What you should do
Starting at the line that contains "You are a computer-use agent. Image", output each line through the end of the data exactly, and nothing more.

Stored data
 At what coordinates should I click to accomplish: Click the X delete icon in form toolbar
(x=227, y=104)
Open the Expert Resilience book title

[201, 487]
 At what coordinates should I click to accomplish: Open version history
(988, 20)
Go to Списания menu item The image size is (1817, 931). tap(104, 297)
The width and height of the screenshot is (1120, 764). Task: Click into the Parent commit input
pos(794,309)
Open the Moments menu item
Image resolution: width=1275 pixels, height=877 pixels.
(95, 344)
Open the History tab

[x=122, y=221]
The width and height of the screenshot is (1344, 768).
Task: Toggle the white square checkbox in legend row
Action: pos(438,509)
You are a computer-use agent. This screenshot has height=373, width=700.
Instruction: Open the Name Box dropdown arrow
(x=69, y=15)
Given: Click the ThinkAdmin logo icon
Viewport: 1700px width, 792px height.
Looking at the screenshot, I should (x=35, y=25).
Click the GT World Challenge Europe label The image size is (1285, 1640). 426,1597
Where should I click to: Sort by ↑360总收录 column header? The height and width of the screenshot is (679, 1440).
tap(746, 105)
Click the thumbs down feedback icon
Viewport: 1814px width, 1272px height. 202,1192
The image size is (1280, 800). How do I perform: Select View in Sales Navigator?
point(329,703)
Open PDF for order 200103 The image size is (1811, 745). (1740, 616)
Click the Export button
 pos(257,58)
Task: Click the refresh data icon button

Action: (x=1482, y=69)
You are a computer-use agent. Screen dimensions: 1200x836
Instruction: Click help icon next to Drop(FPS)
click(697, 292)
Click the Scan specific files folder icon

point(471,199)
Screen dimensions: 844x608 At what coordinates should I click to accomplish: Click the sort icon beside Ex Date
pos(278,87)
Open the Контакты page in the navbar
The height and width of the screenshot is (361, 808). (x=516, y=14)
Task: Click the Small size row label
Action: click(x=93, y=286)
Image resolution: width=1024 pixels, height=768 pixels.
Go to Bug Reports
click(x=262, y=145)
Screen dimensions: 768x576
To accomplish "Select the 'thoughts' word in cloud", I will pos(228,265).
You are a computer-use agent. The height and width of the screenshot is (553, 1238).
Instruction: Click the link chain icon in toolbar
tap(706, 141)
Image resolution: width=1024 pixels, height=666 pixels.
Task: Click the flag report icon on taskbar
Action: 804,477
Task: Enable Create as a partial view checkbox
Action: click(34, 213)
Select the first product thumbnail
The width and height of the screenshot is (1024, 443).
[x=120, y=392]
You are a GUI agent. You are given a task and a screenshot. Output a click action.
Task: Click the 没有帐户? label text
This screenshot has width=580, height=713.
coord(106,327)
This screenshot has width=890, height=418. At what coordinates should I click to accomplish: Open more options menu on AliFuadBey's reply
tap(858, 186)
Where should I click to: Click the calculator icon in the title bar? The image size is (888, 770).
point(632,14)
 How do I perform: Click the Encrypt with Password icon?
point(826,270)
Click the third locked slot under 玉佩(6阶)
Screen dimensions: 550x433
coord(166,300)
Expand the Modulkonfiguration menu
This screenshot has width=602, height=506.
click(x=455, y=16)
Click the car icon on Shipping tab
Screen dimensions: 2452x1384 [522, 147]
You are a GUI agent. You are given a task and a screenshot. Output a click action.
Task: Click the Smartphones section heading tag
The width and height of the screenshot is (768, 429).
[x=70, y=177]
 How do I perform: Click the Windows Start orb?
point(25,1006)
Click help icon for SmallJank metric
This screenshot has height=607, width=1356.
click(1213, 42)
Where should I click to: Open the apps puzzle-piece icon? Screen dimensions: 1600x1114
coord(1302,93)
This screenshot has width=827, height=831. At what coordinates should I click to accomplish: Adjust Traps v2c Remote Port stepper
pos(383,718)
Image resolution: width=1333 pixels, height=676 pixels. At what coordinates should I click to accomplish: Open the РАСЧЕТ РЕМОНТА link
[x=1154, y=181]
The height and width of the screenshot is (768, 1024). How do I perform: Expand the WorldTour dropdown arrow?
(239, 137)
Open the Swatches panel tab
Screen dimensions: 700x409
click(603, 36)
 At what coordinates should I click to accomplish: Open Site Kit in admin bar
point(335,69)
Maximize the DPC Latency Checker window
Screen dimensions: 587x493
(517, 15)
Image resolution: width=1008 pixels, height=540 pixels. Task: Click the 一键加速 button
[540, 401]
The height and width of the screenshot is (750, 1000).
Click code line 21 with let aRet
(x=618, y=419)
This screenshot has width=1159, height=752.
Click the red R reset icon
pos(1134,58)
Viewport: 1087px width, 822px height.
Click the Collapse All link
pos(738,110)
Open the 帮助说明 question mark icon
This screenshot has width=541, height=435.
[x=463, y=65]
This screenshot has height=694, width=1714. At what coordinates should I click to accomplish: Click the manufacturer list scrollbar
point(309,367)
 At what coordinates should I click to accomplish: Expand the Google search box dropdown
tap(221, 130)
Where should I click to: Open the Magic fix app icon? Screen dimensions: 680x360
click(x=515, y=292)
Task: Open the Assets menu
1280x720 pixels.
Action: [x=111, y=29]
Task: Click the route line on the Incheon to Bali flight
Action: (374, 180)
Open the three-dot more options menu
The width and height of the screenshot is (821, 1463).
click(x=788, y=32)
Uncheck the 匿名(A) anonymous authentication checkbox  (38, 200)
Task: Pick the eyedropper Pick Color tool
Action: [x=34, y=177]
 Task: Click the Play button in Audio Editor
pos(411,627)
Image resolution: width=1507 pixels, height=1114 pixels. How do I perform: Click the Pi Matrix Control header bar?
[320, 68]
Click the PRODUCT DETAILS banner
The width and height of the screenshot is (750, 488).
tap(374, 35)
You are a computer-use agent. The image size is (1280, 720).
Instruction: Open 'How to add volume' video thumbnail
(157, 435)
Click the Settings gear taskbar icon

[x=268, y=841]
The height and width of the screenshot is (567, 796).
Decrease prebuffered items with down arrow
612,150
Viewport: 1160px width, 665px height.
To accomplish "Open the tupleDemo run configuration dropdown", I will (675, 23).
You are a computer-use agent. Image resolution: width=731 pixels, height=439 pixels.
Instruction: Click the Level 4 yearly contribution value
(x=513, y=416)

Exercise answer
You are a computer-use agent. Image resolution: width=731 pixels, height=439 pixels.
Instruction: Click the Level 4 yearly contribution value
(x=513, y=416)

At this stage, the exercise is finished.